Copy the material word for word, from its first line through the line containing "point(533,447)", including that line.
* Begin Available data *
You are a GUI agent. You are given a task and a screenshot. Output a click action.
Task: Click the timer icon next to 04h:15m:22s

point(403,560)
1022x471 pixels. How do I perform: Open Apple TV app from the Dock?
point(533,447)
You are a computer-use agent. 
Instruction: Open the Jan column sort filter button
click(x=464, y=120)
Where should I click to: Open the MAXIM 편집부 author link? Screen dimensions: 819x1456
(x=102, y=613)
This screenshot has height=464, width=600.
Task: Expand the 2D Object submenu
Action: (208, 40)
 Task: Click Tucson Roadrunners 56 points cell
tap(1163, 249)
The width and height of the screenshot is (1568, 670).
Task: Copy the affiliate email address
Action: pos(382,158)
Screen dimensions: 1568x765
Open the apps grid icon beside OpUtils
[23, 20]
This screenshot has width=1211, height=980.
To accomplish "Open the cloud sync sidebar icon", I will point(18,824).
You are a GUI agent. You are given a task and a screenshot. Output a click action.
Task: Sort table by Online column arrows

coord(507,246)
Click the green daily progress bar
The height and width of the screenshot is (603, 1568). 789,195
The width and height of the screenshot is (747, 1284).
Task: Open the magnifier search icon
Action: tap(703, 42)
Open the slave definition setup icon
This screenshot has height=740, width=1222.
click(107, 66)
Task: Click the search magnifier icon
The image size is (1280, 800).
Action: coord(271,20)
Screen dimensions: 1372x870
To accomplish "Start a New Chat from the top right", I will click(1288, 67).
* End Available data *
> Finished exercise
You are a GUI agent. You are given a task and a screenshot. Output a click action.
Task: Click the timer icon next to 04h:15m:22s

point(403,560)
1022x471 pixels. How do I perform: Open Apple TV app from the Dock?
point(533,447)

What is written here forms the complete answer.